(Coordinate data for items)
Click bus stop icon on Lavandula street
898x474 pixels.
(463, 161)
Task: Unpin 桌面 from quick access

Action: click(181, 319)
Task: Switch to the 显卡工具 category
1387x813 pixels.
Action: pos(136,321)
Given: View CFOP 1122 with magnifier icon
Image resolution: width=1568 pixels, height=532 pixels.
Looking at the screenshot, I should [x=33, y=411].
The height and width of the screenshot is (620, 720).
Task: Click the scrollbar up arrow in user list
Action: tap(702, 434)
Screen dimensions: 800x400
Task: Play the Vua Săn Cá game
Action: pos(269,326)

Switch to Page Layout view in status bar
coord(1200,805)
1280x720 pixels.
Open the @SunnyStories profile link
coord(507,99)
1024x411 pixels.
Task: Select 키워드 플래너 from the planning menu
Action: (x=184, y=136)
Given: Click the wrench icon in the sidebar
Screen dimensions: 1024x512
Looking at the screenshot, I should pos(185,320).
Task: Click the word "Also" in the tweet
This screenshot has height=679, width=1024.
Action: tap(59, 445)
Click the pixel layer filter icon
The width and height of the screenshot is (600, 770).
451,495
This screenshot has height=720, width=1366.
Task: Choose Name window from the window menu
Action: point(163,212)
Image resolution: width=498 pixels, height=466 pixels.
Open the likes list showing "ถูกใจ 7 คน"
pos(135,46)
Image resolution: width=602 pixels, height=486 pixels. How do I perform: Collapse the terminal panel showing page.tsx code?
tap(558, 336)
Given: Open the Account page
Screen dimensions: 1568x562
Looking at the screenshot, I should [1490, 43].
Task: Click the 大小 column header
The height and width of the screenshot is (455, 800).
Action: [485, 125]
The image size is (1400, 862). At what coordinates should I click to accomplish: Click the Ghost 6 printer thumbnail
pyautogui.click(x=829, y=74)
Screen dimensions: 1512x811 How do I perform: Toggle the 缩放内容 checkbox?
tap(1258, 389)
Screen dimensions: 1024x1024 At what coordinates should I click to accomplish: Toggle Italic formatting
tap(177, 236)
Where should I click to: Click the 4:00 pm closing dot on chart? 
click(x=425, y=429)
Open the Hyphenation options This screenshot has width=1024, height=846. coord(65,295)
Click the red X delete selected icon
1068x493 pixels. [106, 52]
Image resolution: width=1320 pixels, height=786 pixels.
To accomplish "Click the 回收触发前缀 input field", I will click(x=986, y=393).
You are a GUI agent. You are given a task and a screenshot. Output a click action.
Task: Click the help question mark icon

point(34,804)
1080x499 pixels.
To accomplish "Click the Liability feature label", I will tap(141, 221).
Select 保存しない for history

| Objective |
Can you write out every one of the records above word for word, changing nothing and leaving nothing out?

| Task response |
Click bus stop icon on Lavandula street
898x474 pixels.
(463, 161)
Task: Unpin 桌面 from quick access

Action: click(181, 319)
Task: Switch to the 显卡工具 category
1387x813 pixels.
Action: pos(136,321)
Given: View CFOP 1122 with magnifier icon
Image resolution: width=1568 pixels, height=532 pixels.
Looking at the screenshot, I should [x=33, y=411].
The height and width of the screenshot is (620, 720).
Task: Click the scrollbar up arrow in user list
Action: tap(702, 434)
Screen dimensions: 800x400
Task: Play the Vua Săn Cá game
Action: pos(269,326)

Switch to Page Layout view in status bar
coord(1200,805)
1280x720 pixels.
Open the @SunnyStories profile link
coord(507,99)
1024x411 pixels.
Task: Select 키워드 플래너 from the planning menu
Action: (x=184, y=136)
Given: Click the wrench icon in the sidebar
Screen dimensions: 1024x512
Looking at the screenshot, I should pos(185,320).
Task: Click the word "Also" in the tweet
This screenshot has height=679, width=1024.
Action: tap(59, 445)
Click the pixel layer filter icon
The width and height of the screenshot is (600, 770).
451,495
This screenshot has height=720, width=1366.
Task: Choose Name window from the window menu
Action: point(163,212)
Image resolution: width=498 pixels, height=466 pixels.
Open the likes list showing "ถูกใจ 7 คน"
pos(135,46)
Image resolution: width=602 pixels, height=486 pixels. How do I perform: Collapse the terminal panel showing page.tsx code?
tap(558, 336)
Given: Open the Account page
Screen dimensions: 1568x562
Looking at the screenshot, I should [1490, 43].
Task: Click the 大小 column header
The height and width of the screenshot is (455, 800).
Action: [485, 125]
The image size is (1400, 862). At what coordinates should I click to accomplish: Click the Ghost 6 printer thumbnail
pyautogui.click(x=829, y=74)
Screen dimensions: 1512x811 How do I perform: Toggle the 缩放内容 checkbox?
tap(1258, 389)
Screen dimensions: 1024x1024 At what coordinates should I click to accomplish: Toggle Italic formatting
tap(177, 236)
Where should I click to: Click the 4:00 pm closing dot on chart? 
click(x=425, y=429)
Open the Hyphenation options This screenshot has width=1024, height=846. coord(65,295)
Click the red X delete selected icon
1068x493 pixels. [106, 52]
Image resolution: width=1320 pixels, height=786 pixels.
To accomplish "Click the 回收触发前缀 input field", I will click(x=986, y=393).
You are a GUI agent. You are given a task and a screenshot. Output a click action.
Task: Click the help question mark icon

point(34,804)
1080x499 pixels.
To accomplish "Click the Liability feature label", I will tap(141, 221).
Select 保存しない for history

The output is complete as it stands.